I'm not going to tell every small business out there that they absolutely must get into e-commerce or they'll be out of business in a few weeks. That just isn't true. But it doesn't take a rocket scientist to set up a good Web site that is attractive to look at and has the latest information on whatever it is that you do at your shop. And it needn't cost you an embarrassing amount of money either. No matter what you may hear elsewhere.

Think about it for a minute or two. How much did you pay for the accounting system you use at your business? Well, that software is a lot more complex than almost any Web site you can imagine. So guess what? You shouldn't have to pay any more for your Web site than you did for your accounting system, and in most cases you should expect to pay a lot less. Of course, if your accounting system is Baan or SAP you should be able to get a killer Web site before you reach price parity. Everyone else should be able to get a result without spending much more than they usually spend on a good piece of software that helps run the business.

While you're thinking about the comparison between accounting packages and Web site software, ask your supplier if they have any plans to link the two applications together. You don't have to integrate your Web site with your accounting system, but it saves a lot of time and energy if the software you use all day to run the business is automatically keeping your Web site current and fresh. And if your Web business really takes off you'll save even more time by not having to enter everything into two databases. If your accounting system can't speak to the Web, ask when it will be able to.

If there's no answer to that question you might be better off with a new system that can do both tasks. That is, run your business wherever you happen to meet your customers.

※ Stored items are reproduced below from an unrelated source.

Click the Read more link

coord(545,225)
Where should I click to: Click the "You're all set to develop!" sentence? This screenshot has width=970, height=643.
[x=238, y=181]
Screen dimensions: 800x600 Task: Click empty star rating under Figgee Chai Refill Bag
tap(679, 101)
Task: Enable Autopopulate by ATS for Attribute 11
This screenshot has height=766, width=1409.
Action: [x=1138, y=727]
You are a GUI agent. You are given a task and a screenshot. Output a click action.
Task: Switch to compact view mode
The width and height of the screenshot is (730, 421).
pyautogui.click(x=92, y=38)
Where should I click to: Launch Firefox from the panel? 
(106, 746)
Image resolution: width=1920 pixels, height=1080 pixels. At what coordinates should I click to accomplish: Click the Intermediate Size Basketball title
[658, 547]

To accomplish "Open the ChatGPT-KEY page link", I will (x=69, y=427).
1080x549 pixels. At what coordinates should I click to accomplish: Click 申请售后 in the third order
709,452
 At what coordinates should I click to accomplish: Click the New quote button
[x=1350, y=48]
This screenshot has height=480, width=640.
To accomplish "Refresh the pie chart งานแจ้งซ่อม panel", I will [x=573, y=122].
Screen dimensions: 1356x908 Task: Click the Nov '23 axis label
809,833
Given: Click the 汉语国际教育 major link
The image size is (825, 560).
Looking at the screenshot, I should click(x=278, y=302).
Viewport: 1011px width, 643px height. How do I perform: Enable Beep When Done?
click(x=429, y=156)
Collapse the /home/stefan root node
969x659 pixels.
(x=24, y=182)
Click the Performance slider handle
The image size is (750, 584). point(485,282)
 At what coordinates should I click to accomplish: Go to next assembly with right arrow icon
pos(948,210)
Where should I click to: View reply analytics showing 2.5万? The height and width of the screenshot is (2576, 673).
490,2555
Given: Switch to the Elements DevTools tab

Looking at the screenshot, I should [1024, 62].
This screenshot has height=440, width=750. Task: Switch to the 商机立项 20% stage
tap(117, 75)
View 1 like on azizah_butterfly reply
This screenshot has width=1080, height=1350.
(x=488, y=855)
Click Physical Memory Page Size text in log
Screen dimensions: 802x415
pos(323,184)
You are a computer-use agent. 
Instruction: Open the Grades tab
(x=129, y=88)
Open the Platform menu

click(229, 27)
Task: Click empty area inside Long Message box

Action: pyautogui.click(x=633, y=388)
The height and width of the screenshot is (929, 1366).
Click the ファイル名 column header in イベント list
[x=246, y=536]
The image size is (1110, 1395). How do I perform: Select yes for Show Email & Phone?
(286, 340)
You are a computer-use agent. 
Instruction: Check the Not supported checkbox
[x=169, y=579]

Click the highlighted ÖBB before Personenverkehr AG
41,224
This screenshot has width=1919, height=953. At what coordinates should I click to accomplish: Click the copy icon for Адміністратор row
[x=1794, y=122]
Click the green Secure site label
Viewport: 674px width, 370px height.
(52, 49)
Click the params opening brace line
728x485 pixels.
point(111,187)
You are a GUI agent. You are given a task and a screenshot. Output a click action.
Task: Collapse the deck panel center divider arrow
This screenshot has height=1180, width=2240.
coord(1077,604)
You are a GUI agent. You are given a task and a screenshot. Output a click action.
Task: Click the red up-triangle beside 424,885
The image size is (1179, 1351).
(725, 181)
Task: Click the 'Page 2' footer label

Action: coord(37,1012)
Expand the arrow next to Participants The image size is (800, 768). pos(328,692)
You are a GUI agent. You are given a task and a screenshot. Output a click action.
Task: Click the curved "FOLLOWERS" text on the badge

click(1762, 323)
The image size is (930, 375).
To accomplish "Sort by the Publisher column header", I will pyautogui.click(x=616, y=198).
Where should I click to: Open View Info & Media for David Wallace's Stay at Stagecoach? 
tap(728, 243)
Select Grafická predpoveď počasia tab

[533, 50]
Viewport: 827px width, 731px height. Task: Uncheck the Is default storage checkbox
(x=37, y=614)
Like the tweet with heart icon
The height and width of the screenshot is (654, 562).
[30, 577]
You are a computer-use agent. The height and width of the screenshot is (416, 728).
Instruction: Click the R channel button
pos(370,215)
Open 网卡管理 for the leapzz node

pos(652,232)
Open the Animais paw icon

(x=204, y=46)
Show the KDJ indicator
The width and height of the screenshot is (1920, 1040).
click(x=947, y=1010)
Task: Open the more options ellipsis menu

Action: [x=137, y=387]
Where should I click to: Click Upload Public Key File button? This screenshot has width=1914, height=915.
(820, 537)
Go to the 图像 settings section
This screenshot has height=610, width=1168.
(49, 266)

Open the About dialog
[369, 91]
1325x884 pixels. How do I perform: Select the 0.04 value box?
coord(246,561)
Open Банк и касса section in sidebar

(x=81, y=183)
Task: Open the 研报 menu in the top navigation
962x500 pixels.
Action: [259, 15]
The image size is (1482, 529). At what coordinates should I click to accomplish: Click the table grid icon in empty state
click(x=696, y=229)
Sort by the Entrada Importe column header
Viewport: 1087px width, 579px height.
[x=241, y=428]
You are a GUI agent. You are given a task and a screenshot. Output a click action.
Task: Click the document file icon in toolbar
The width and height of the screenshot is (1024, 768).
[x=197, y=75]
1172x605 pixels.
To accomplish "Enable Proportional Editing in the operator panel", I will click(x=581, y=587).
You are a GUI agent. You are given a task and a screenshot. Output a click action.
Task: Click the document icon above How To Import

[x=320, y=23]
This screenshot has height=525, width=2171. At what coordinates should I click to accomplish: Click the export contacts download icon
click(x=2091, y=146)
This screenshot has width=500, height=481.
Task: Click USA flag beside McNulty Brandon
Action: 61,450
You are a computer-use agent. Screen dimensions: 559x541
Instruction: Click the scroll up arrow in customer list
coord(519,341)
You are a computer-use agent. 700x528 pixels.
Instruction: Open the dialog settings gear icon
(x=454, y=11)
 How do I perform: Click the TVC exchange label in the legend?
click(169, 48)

All customers should get the same attention from your sales people, and no doubt they do if they walk in the door or make a phone call. Probably get good service if they send you an e-mail as well. Don't even bother to advertise an e-mail address if you only check it once a week. People who send e-mails expect same day response. Make sure you know they're waiting to hear from you by having your staff permanently connected to e-mail. You can't get by with a shared PC and modem in the corner any longer. Make sure that your Web customers aren't getting the bum's rush, or they'll go someplace that treats them right.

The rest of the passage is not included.